┌─ Records supplied
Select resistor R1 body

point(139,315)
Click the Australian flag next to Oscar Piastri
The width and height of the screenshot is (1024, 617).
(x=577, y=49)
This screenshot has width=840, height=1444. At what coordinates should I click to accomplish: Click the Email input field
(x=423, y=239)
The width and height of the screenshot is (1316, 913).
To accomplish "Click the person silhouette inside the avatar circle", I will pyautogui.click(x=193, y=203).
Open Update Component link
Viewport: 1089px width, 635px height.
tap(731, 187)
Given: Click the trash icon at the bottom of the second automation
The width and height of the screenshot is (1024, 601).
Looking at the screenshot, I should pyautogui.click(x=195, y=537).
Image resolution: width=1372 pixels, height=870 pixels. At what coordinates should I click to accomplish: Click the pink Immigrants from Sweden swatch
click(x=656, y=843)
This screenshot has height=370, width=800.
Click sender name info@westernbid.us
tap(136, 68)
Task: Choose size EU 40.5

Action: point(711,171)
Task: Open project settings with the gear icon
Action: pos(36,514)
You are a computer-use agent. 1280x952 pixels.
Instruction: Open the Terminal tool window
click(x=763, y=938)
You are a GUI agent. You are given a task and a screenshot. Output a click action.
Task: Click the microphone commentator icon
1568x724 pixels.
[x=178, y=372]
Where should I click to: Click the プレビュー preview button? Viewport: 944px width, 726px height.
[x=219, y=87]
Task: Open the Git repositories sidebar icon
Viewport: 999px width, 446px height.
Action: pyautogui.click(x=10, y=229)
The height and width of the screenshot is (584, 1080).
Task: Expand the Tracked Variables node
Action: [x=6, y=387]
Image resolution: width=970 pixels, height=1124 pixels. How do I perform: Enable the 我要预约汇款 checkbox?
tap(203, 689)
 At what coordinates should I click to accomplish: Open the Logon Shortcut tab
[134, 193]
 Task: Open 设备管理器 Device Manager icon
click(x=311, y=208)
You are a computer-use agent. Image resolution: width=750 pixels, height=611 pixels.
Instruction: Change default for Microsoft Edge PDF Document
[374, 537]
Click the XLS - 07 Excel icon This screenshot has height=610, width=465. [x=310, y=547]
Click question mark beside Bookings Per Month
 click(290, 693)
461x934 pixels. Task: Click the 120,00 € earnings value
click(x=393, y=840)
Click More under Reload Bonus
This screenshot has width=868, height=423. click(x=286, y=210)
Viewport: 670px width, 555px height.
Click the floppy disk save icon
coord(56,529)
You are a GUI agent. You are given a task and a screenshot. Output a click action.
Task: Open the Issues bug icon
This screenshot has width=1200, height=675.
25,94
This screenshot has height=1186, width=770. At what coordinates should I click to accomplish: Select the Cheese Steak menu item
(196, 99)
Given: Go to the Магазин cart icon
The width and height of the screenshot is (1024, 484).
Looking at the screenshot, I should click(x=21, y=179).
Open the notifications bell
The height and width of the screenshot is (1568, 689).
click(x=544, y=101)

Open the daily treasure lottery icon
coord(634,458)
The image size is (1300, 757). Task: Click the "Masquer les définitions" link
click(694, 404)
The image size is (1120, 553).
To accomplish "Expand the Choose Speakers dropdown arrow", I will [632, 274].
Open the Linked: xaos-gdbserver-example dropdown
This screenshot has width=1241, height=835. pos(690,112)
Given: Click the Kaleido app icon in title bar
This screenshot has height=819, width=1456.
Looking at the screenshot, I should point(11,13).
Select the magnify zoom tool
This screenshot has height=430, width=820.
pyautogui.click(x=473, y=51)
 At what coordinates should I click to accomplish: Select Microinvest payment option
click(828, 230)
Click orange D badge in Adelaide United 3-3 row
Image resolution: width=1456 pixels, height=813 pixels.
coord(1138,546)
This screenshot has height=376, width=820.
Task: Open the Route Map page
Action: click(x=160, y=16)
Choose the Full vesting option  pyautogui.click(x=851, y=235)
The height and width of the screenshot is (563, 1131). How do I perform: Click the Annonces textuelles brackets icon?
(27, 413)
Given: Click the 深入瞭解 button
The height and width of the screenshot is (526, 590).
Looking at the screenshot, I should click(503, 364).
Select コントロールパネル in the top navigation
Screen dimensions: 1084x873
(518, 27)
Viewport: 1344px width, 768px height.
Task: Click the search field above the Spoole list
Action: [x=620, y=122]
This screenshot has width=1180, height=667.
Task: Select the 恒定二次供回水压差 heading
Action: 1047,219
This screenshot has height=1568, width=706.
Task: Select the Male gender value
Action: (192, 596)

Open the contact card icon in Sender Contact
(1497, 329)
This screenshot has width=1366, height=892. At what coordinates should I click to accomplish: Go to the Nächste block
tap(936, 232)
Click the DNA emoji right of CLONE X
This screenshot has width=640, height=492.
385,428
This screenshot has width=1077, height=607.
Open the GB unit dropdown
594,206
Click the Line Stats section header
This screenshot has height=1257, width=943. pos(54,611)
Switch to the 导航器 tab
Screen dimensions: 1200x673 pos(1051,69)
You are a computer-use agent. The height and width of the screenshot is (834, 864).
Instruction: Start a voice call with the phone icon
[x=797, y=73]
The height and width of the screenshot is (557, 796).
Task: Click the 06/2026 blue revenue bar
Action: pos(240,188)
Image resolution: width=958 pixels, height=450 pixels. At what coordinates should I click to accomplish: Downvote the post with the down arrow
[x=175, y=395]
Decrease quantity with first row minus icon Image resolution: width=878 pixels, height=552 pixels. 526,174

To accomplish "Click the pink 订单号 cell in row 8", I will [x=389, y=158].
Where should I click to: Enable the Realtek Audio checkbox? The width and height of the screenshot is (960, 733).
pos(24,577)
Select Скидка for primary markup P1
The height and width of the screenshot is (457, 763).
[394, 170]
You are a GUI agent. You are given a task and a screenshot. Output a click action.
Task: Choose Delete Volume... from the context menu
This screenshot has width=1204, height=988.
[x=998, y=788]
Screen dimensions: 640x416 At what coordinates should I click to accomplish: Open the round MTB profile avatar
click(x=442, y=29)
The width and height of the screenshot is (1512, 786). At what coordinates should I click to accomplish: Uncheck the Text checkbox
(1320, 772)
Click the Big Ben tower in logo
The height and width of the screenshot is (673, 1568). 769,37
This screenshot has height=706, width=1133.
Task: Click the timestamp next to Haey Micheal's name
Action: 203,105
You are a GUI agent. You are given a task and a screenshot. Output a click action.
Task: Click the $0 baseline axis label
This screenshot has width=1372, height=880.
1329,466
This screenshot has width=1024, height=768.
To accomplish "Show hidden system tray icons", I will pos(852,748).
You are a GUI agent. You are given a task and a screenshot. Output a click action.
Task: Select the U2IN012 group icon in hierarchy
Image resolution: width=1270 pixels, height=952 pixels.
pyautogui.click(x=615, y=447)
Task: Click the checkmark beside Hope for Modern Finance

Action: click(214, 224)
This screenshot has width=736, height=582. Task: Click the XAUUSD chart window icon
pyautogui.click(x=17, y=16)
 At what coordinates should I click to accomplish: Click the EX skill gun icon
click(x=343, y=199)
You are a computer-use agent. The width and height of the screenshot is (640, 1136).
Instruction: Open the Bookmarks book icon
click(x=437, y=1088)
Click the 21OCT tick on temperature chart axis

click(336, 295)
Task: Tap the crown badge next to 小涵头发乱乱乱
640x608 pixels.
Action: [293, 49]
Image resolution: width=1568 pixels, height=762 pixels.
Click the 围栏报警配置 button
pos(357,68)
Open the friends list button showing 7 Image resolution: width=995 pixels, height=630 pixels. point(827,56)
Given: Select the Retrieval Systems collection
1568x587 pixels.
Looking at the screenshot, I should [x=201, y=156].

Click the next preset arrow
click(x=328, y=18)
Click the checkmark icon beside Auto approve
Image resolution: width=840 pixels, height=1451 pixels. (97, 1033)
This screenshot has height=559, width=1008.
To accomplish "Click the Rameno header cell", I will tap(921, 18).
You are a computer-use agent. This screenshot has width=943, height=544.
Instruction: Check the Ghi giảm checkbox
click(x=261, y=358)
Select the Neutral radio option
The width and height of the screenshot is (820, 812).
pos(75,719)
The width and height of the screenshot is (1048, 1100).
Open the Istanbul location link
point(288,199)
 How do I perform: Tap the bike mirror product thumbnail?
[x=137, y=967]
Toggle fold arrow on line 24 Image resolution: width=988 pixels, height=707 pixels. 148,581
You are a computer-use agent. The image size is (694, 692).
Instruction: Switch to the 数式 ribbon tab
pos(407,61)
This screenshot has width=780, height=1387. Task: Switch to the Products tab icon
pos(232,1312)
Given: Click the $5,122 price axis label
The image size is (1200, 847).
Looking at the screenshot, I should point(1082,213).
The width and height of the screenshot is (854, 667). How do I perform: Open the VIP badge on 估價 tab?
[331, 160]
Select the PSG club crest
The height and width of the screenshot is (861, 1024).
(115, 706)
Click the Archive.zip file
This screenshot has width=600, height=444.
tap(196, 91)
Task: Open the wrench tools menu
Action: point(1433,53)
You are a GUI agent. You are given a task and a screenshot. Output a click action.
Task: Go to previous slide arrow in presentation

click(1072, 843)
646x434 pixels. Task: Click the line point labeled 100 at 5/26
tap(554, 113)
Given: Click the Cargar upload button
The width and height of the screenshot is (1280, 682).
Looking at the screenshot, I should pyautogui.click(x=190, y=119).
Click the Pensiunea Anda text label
└─
● **Task goal**: Out of the entries, pull every line that mentions "cell".

● **Solution to this task**:
To accomplish "Click the pink 订单号 cell in row 8", I will [x=389, y=158].
To accomplish "Click the Rameno header cell", I will tap(921, 18).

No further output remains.